| 6/12/2009 12:00:00 AM

Comó comenzó todo

Comó comenzó todo

Germán Efromovich nació en la Paz, Bolivia, y se crió en Chile. En 1964, a los 14 años, salió con su familia de Chile a vivir en Brasil. Ingeniero mecánico, trabaja desde los 15 años. Cuando compró Avianca, le contó su historia a Dinero.


¿Qué hacía en Brasil?


Hacía de todo, todo lo que puede hacer alguien que tiene que ir al colegio y buscar hacer alguna cosa para ganar algo en horarios vagos: venta de libros, venta de acciones, fondos de inversión, dar clases. Tenía una escuela para adultos, para gente que por motivos económicos o geográficos no tuvo oportunidad de ir a la escuela y prepararse con el bachillerato. En esa trayectoria de profesor tuve un alumno muy ilustre en el año 1972, se llama Luiz Inácio Lula Da Silva, hoy en día presidente de la República de Brasil. Mucho me honra. Pasó dos años con nosotros.

¿Nosotros es la familia?

De cierta forma sí, la empresa es familiar. Cuando hablo yo, o nosotros, somos mi hermano José y yo. La empresa somos los dos.

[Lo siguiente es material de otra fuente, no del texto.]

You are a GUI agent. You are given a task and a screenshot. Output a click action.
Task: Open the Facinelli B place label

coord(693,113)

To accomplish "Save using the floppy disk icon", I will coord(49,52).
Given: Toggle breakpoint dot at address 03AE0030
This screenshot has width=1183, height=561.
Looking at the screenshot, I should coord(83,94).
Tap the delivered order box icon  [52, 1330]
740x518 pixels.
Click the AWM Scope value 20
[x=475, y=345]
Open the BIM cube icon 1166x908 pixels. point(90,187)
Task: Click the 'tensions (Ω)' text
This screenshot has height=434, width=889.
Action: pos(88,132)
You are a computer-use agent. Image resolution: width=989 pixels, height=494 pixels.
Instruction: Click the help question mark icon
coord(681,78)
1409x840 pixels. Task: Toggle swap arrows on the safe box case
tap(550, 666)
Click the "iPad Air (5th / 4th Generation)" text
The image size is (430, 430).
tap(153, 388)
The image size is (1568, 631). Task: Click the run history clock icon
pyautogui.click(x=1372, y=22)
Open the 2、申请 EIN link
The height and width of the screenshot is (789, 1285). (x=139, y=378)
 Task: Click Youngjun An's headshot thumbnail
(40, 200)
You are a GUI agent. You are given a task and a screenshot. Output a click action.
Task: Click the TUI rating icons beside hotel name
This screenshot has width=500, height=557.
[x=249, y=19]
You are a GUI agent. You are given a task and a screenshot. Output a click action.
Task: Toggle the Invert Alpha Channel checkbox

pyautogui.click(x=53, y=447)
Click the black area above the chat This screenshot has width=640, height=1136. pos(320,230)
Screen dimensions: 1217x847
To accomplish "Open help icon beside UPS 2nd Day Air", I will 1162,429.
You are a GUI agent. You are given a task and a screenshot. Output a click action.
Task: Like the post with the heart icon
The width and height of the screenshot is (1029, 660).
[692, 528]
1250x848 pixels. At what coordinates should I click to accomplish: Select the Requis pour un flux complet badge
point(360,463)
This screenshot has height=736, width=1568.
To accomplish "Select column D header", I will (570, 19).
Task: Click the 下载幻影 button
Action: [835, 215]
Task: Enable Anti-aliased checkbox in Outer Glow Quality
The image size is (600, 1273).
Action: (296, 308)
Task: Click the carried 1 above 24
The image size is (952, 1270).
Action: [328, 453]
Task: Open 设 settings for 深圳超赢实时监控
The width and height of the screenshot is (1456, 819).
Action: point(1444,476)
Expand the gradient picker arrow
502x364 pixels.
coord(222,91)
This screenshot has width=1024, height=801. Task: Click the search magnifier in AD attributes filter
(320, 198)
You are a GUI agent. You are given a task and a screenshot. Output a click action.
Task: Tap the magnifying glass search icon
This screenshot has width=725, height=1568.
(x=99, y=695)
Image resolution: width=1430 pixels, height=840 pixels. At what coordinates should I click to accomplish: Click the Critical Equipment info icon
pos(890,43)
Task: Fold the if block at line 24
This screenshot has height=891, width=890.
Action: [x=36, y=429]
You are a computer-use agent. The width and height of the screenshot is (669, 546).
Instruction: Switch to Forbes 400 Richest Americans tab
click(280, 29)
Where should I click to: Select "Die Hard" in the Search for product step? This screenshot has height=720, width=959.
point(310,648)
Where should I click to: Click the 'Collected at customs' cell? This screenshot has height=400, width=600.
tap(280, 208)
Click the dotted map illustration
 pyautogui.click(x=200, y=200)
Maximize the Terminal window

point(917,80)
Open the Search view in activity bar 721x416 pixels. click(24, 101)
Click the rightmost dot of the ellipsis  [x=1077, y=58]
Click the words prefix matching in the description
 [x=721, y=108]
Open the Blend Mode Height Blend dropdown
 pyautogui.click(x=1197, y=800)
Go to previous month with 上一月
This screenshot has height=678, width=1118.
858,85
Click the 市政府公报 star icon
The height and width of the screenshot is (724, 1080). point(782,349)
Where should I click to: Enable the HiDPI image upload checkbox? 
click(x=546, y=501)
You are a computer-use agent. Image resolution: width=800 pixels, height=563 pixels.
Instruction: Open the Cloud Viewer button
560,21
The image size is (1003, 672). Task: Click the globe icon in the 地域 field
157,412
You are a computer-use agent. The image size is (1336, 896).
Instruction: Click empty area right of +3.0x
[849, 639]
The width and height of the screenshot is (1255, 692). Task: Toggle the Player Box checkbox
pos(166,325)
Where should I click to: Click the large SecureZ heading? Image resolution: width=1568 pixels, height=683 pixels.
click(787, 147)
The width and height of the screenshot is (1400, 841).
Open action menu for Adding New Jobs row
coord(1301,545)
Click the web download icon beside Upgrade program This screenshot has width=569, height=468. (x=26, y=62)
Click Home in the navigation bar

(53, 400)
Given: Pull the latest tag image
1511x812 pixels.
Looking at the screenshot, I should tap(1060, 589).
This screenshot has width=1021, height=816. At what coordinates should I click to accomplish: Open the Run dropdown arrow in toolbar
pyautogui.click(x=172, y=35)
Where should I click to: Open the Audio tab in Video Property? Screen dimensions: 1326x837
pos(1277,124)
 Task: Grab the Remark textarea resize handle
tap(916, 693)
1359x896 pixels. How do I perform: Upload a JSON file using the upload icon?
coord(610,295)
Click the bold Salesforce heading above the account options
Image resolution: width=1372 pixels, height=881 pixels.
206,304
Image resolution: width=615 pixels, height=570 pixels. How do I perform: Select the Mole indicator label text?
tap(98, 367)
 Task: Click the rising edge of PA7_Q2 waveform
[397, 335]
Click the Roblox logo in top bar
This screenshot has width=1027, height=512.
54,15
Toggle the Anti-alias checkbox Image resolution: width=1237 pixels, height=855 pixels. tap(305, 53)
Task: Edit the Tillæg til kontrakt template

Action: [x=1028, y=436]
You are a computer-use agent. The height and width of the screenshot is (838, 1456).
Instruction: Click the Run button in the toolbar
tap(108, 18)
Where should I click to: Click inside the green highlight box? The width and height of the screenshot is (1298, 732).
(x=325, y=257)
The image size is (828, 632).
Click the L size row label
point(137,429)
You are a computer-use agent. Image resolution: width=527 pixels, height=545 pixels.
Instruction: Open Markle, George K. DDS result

¿Qué pasó cuando se graduó?

Vendí la escuela. Quería hacer algo que tuviera que ver con ingeniería y fui a buscar empleo. Comencé a trabajar como ingeniero inspector de ensayos no destructivos en Brasil. Trabajé allí un año y pico y decidí empezar mi propia empresa. Entonces, lo que me pagaron cuando salí de la empresa, equivalente a US$347, fue el capital inicial de mi grupo de empresas.

Empezamos en 1977 con una empresa, Brasitest, que todavía tenemos, especializada en inspección por medio de ensayos no destructivos (...) Paralelamente fundamos la división industrial donde vendíamos y distribuíamos equipos de ensayos no destructivos (...) Junto con eso vino la empresa industrial y cuando, a comienzos de los 80, fin de los 70, Petrobras descubrió petróleo costa afuera, nos llamó y nos dijo que les enseñáramos a los inspectores a bucear para inspeccionar bajo el agua (...) También vimos las inversiones en una empresa de buceo profesional (...) y comenzamos la tercera empresa del grupo, una pequeña empresa de inspección submarina.

En el año 89 llegó un grupo fuerte extranjero, Estena Marítima, el grupo que opera los ferrys en el Canal de la Mancha y quiso comprarla.

¿La vendieron?

Dijimos: vendemos, pero no todo. Me preguntaron por qué, y yo dije porque ahora no valemos nada, pero con ustedes, con su tecnología, después vendemos lo que falta por 50 veces el valor. Y de hecho fue lo que ocurrió. Fue cien veces mayor el 40% que vendimos que el 60% inicial.